July 27, 2010 – Results of the largest U.S. outpatient heart failure clinical study show that implementation of a process improvement program significantly improved adherence to evidence-based, guideline-recommended cardiac resynchronization therapy (CRT), implantable cardioverter-defibrillator (ICD) and drug therapy. Twenty-four-month findings from IMPROVE HF, (The Registry to Improve the Use of Evidence-Based Heart Failure Therapies in the Outpatient Setting), will be published in the Aug. 10 issue of the journal Circulation.
The study demonstrates that cardiology practices implementing the process improvement program significantly increased use on five of seven guideline-recommended care measures. Specifically, CRT and ICD use increased by 30 and 27 percent, respectively, and aldosterone antagonist use increased by 25 percent, all compared to baseline results. The study also showed significant improvement on use of beta-blockers and the delivery of heart failure education when practice improvement programs were implemented. Use of angiotensin converting enzyme inhibitors or angiotensin II receptor blockers and anticoagulation for atrial fibrillation did not show significant improvement.

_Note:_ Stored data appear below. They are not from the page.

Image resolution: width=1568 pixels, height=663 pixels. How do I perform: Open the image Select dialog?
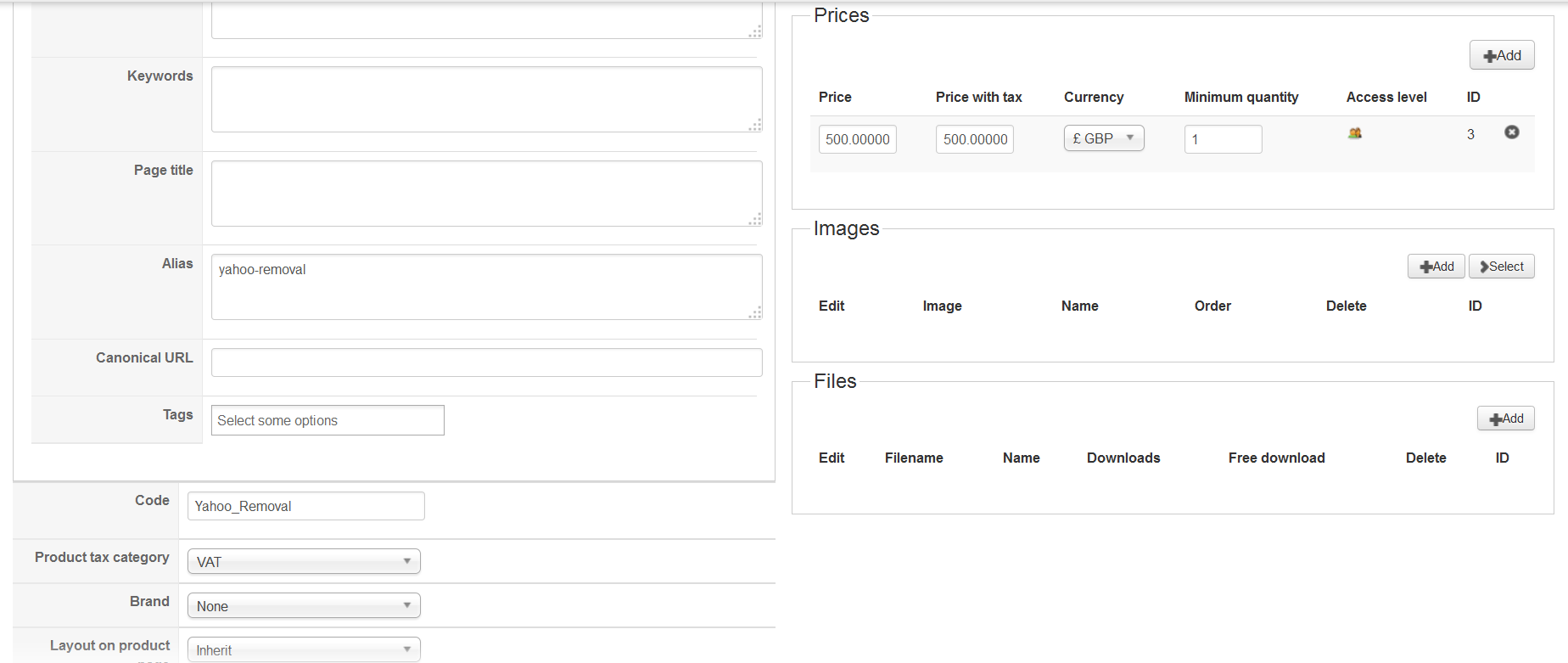click(1501, 267)
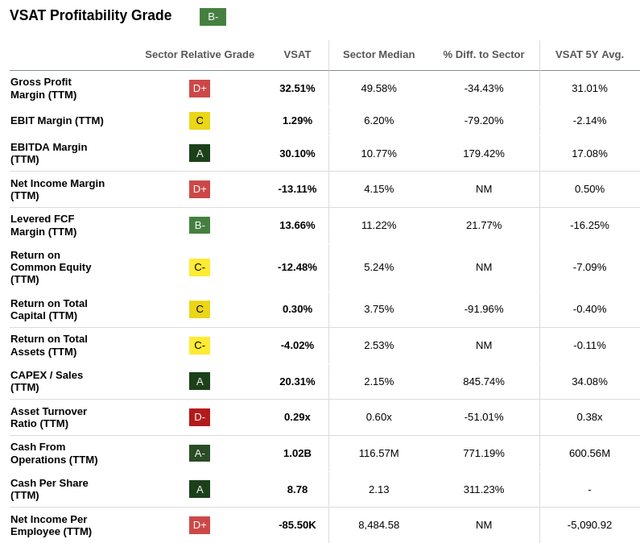Viewport: 640px width, 543px height.
Task: Open the Net Income Margin (TTM) metric
Action: coord(57,189)

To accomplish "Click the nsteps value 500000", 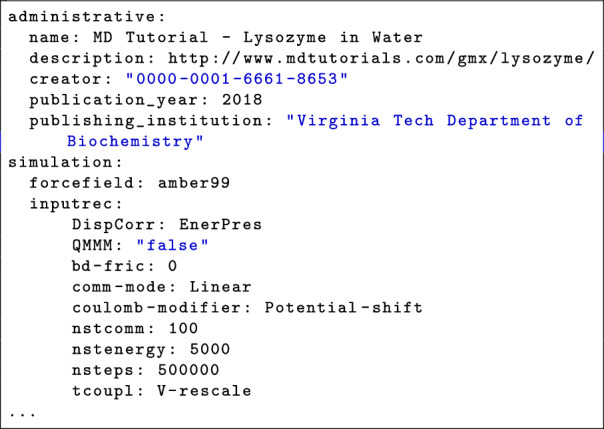I will tap(188, 370).
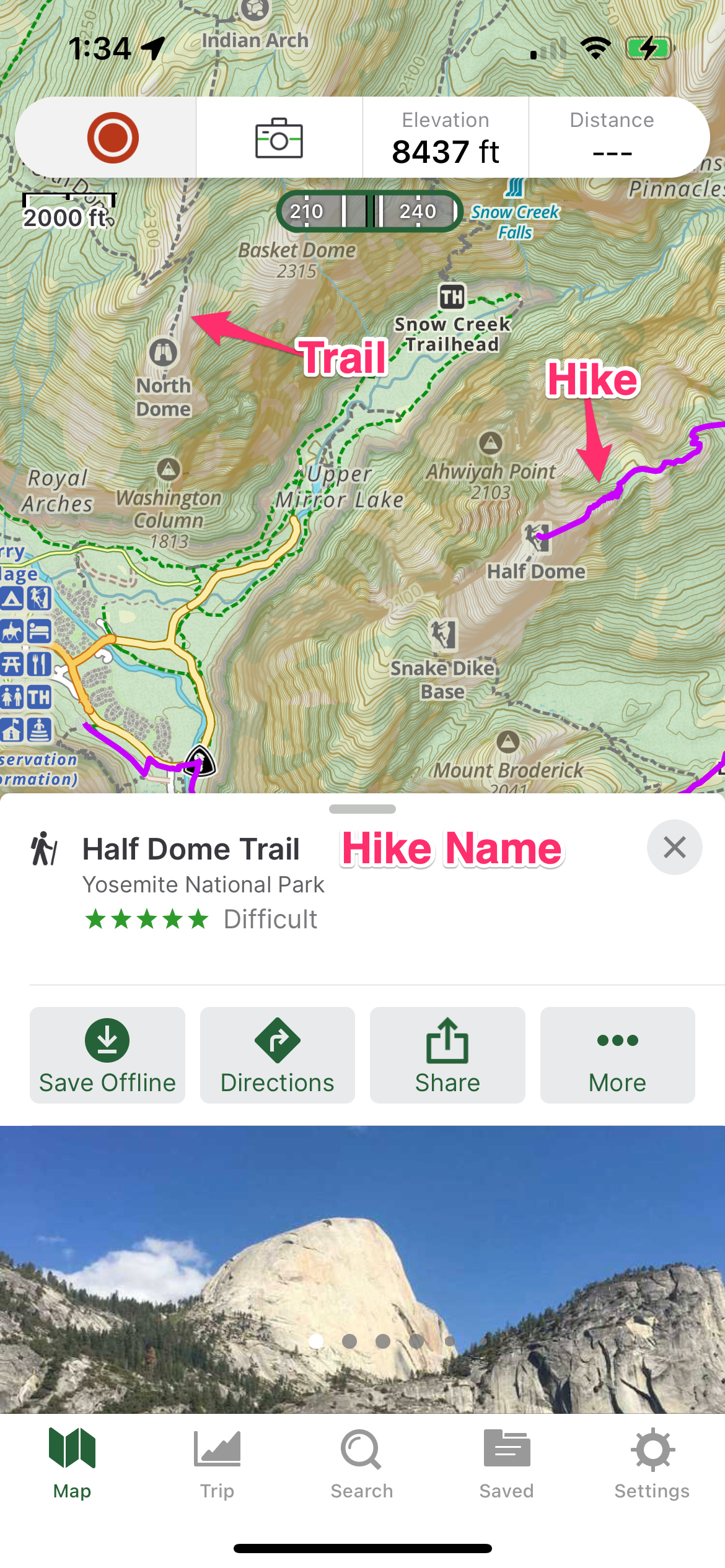The width and height of the screenshot is (725, 1568).
Task: Select the Half Dome climbing icon
Action: tap(537, 536)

“With more than 5 million Americans suffering from heart failure and as one of the few cardiovascular diseases on the rise, there is a clear and urgent need to close the treatment gap between heart failure guidelines and the level of care patients currently receive,” said Gregg C. Fonarow, M.D., co-chair of the IMPROVE HF Scientific Steering Committee and professor of cardiovascular medicine at the University of California at Los Angeles. “The IMPROVE HF study results serve as a call to action to transform heart failure care delivery in the outpatient practice setting to consistently implement guideline-driven standards of care.”

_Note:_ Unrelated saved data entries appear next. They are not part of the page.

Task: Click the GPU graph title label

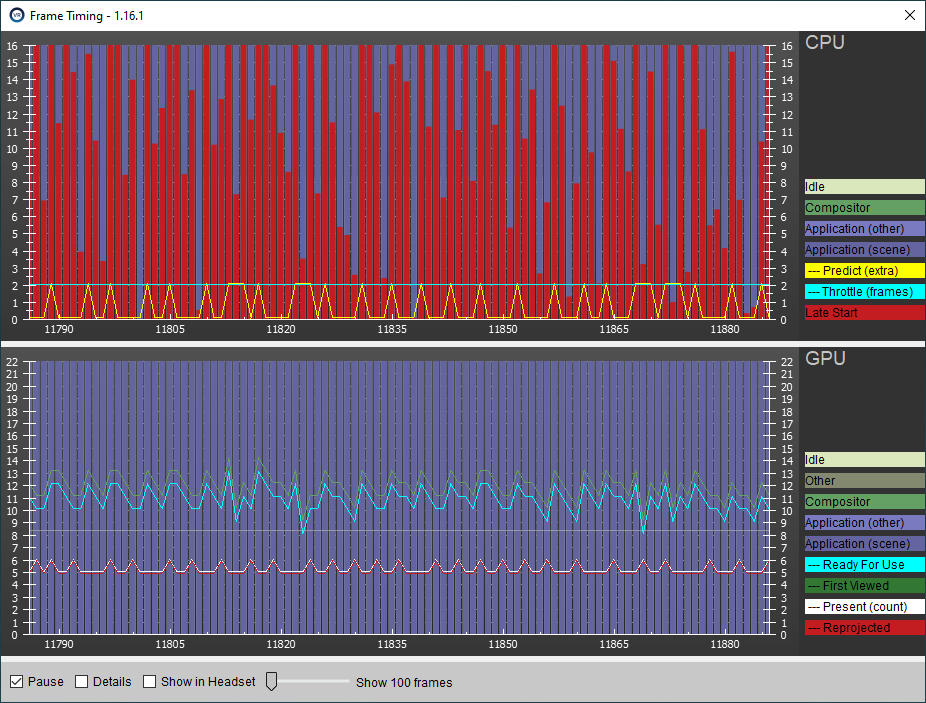Action: [825, 358]
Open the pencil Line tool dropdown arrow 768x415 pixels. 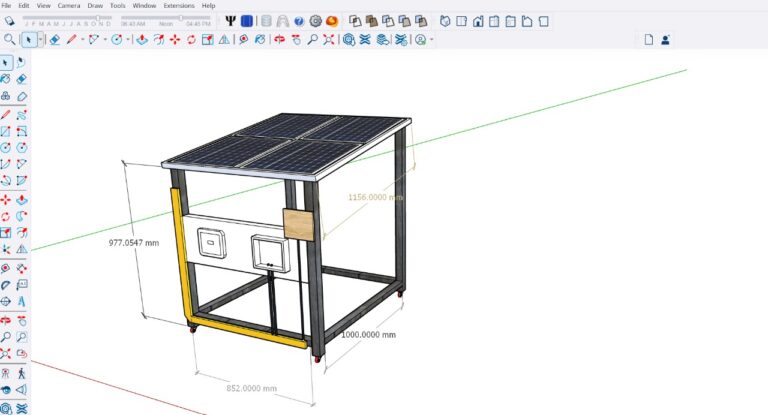[x=82, y=40]
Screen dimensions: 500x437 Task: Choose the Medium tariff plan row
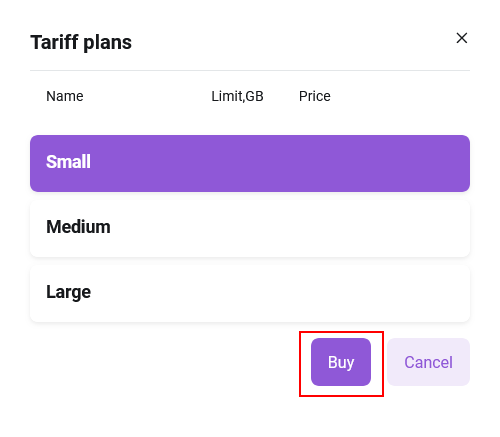pyautogui.click(x=250, y=229)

IMPROVE HF baseline data, collected prior to any performance improvement intervention, demonstrated inconsistencies in guideline recommended care for heart failure patients, with women and elderly particularly at risk for underutilization of lifesaving heart failure device therapies. Specifically, clinic-level analysis shows only 37 percent of eligible heart failure patients received a CRT device, 50 percent received an ICD, and 35 percent received aldosterone antagonist drug therapy. The 24-month data, which were gathered after implementing the practice-specific performance improvement interventions, showed higher utilization with CRT therapy increasing to 66 percent, ICD use increasing to 78 percent and aldosterone antagonist drug therapy increasing to 60 percent utilization.

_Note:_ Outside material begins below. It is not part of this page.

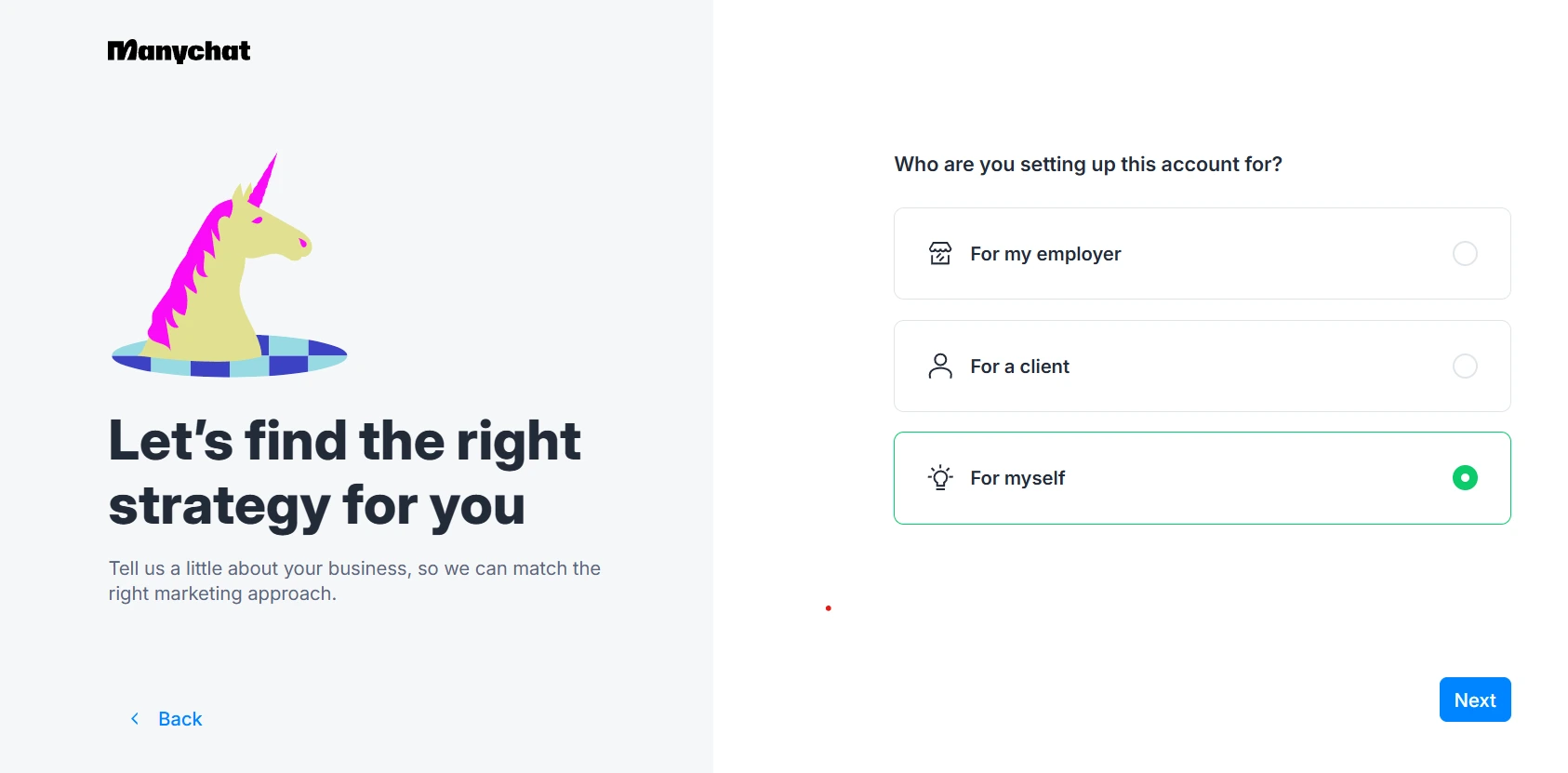Choose the "For a client" label text
The height and width of the screenshot is (773, 1568).
click(x=1019, y=367)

IMPROVE HF is the first-of-its-kind, large-scale, prospective study involving approximately 35,000 heart failure patients from 167 U.S. cardiology practices. Using a process improvement intervention and chart reviews at baseline, six, 12, 18 and 24 months, IMPROVE HF was designed to quantify and improve quality of care for heart failure patients by promoting the use of evidence-based, guideline-recommended therapies. All study data were collected and analyzed by an independent clinical research organization.